* Task prompt:
List every line in this data where the string "computer" occurs.

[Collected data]
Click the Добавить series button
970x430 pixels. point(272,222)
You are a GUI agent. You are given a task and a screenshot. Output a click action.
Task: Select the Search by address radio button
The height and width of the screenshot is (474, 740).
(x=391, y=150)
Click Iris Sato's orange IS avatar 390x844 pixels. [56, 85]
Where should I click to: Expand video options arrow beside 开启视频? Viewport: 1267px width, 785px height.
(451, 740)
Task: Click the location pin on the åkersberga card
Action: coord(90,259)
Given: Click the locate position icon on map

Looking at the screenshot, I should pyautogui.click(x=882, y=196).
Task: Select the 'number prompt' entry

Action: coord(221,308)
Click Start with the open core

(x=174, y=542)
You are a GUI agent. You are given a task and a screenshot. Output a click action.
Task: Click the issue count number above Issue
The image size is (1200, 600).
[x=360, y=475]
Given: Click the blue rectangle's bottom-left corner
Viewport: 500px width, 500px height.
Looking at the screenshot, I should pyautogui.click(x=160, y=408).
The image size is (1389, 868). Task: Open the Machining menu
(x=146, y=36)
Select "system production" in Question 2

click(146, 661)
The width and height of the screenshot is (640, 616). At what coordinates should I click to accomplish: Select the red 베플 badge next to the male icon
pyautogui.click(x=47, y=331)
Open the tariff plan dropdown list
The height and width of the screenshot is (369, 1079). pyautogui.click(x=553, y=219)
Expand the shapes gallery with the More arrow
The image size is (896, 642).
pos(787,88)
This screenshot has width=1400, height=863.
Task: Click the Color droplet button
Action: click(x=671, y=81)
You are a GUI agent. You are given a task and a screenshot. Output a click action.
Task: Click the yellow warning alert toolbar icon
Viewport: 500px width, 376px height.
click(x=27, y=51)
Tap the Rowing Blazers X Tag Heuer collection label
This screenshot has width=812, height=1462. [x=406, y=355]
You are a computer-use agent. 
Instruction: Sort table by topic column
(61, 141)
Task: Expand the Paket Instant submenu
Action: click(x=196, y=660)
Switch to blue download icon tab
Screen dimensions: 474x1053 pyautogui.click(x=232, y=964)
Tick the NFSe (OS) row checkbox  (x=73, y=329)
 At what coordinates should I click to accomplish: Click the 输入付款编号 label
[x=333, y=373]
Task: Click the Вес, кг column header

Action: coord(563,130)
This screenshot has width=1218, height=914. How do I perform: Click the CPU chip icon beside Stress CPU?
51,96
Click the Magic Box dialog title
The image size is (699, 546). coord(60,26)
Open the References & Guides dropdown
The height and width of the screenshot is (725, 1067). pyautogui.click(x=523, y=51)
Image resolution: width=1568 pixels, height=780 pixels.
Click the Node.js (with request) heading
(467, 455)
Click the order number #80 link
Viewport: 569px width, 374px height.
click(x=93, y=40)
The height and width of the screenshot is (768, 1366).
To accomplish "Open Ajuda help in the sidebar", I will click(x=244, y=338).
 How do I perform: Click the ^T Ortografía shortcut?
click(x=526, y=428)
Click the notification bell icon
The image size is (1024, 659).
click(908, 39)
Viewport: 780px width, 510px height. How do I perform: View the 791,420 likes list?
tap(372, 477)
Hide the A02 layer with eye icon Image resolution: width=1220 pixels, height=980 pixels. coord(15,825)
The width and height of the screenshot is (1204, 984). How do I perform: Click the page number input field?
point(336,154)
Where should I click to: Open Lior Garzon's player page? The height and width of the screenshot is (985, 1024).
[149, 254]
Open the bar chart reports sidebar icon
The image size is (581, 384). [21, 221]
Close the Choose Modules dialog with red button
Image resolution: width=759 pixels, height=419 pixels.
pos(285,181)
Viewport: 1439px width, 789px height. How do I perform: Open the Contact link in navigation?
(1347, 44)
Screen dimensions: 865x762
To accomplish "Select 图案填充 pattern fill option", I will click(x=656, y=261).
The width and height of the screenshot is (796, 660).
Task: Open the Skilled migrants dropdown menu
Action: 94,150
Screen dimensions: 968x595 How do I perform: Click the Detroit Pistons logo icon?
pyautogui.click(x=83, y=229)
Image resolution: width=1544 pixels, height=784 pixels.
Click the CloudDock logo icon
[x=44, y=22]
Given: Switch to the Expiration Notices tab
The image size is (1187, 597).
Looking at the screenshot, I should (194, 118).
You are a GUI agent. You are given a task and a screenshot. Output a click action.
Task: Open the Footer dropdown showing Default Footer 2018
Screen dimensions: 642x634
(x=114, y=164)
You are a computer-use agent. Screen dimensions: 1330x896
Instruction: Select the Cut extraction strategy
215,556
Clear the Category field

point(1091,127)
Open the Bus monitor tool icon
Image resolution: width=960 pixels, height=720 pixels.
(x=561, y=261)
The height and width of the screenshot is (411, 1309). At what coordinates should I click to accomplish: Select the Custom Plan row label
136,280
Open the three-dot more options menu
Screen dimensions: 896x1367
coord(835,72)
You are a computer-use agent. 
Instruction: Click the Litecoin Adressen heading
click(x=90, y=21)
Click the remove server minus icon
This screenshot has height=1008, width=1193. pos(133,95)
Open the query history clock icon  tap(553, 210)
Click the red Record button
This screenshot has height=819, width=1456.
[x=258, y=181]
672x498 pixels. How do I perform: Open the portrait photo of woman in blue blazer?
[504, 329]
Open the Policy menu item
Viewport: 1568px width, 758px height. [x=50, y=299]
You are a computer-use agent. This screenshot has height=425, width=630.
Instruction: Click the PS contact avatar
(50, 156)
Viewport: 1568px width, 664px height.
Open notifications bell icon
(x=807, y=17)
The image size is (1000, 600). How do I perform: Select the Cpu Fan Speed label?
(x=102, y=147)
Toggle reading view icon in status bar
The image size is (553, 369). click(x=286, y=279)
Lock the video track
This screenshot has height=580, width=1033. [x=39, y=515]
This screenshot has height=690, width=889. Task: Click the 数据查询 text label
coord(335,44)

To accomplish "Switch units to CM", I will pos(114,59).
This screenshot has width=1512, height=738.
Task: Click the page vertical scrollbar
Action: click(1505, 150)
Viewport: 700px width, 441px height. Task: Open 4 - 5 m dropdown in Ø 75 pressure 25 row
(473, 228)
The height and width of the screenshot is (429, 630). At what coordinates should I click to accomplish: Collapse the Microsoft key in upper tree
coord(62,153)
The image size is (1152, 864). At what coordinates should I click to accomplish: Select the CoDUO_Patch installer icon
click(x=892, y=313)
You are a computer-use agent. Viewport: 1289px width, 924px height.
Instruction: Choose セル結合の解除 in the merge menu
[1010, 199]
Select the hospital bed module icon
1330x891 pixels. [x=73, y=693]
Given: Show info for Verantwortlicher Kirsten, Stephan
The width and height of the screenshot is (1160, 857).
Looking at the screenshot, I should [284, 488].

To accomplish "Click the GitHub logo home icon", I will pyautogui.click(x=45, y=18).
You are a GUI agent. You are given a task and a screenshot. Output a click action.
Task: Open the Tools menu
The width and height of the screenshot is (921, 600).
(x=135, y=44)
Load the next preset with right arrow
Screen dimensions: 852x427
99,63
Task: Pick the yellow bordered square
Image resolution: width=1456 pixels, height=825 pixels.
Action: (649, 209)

* Exercise response:
You are a computer-use agent. 
You are a computer-use agent. Screen dimensions: 1330x896
You are a computer-use agent. 
You are a computer-use agent. This screenshot has height=425, width=630.
You are a computer-use agent. Viewport: 1289px width, 924px height.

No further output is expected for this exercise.